→ What the task asks
Pull out the records from their first line through the line containing "will [x=1181, y=912].", both ends included, and reproduce every line without any change.

┌─ Data entries

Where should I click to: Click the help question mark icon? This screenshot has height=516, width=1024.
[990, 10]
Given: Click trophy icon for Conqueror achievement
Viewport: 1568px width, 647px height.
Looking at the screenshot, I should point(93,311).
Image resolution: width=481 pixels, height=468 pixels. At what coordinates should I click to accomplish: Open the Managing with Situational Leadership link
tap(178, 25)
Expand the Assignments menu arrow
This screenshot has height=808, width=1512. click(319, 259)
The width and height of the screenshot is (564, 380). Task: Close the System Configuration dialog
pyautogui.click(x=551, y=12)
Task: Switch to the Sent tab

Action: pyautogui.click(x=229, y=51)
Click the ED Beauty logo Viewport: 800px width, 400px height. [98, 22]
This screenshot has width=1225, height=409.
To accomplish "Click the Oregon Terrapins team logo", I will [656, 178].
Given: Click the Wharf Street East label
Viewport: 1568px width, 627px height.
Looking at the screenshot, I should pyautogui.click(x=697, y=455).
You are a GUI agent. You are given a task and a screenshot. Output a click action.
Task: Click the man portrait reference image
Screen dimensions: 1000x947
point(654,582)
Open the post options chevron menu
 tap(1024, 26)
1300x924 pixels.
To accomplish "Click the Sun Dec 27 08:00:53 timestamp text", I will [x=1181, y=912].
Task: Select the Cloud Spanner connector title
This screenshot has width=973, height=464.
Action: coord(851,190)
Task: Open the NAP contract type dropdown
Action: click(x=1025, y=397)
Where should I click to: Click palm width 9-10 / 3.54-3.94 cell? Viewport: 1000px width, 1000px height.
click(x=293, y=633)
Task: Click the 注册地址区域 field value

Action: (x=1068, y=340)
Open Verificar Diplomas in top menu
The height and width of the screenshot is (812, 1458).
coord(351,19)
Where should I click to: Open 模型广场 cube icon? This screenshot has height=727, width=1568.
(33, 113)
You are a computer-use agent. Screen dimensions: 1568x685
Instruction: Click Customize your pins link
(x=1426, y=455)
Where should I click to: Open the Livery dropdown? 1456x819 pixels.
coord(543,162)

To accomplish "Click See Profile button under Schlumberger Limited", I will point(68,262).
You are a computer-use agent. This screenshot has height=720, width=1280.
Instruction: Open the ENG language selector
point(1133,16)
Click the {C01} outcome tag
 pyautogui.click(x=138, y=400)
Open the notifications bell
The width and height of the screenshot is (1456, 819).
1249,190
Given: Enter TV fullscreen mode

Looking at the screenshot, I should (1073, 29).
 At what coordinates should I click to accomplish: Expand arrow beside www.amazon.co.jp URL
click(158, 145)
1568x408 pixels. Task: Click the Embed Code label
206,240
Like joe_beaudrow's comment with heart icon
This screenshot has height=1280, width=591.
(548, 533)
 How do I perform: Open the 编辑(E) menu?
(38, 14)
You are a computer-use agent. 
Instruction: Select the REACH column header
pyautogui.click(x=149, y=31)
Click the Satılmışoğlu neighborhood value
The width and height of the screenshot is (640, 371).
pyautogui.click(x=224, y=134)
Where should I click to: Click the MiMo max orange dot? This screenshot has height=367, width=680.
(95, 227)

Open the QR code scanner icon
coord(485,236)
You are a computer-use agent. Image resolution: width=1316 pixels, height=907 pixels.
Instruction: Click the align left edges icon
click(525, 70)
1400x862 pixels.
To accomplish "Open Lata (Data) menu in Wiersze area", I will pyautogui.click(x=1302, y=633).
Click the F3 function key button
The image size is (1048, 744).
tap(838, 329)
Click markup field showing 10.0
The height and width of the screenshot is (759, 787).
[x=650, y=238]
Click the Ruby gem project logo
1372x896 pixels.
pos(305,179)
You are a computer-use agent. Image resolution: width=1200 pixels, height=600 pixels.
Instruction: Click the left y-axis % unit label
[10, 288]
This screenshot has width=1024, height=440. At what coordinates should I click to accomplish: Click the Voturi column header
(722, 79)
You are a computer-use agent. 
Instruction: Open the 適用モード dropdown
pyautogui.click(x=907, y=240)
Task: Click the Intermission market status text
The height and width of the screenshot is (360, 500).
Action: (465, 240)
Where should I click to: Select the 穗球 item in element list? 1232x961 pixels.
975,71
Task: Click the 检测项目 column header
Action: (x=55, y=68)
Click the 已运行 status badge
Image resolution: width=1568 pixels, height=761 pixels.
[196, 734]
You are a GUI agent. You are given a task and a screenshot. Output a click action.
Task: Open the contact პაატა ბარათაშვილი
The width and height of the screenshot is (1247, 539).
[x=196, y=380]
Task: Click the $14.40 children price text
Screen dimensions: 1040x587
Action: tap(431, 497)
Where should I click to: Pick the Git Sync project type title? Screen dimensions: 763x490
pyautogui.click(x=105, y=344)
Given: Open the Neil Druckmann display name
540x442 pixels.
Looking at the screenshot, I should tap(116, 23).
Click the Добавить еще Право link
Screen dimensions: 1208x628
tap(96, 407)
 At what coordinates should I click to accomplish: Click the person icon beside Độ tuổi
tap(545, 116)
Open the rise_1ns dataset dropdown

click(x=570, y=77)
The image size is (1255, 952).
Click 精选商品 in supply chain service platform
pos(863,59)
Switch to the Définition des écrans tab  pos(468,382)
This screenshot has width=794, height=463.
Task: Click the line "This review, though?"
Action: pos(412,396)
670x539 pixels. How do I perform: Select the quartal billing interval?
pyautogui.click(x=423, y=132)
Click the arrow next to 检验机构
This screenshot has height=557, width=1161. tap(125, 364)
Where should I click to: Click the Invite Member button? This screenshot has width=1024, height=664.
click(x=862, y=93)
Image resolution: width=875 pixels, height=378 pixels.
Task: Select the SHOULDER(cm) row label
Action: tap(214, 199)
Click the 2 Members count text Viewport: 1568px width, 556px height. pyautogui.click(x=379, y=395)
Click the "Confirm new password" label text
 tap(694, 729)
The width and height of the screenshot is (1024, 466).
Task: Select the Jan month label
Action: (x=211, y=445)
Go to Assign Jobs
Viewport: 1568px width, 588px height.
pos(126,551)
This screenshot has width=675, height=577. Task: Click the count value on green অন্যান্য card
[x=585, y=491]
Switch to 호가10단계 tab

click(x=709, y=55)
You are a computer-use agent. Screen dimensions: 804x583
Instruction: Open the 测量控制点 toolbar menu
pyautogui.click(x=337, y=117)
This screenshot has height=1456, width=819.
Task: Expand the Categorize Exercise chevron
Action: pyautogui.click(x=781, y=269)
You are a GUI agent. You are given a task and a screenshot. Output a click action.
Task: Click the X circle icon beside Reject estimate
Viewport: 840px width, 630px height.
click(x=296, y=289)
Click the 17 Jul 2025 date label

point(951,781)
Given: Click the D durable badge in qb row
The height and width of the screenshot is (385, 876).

└─

→ The completed task
Where should I click to: Click the help question mark icon? This screenshot has height=516, width=1024.
[990, 10]
Given: Click trophy icon for Conqueror achievement
Viewport: 1568px width, 647px height.
Looking at the screenshot, I should point(93,311).
Image resolution: width=481 pixels, height=468 pixels. At what coordinates should I click to accomplish: Open the Managing with Situational Leadership link
tap(178, 25)
Expand the Assignments menu arrow
This screenshot has height=808, width=1512. click(319, 259)
The width and height of the screenshot is (564, 380). Task: Close the System Configuration dialog
pyautogui.click(x=551, y=12)
Task: Switch to the Sent tab

Action: pyautogui.click(x=229, y=51)
Click the ED Beauty logo Viewport: 800px width, 400px height. [98, 22]
This screenshot has width=1225, height=409.
To accomplish "Click the Oregon Terrapins team logo", I will [656, 178].
Given: Click the Wharf Street East label
Viewport: 1568px width, 627px height.
Looking at the screenshot, I should pyautogui.click(x=697, y=455).
You are a GUI agent. You are given a task and a screenshot. Output a click action.
Task: Click the man portrait reference image
Screen dimensions: 1000x947
point(654,582)
Open the post options chevron menu
 tap(1024, 26)
1300x924 pixels.
To accomplish "Click the Sun Dec 27 08:00:53 timestamp text", I will [x=1181, y=912].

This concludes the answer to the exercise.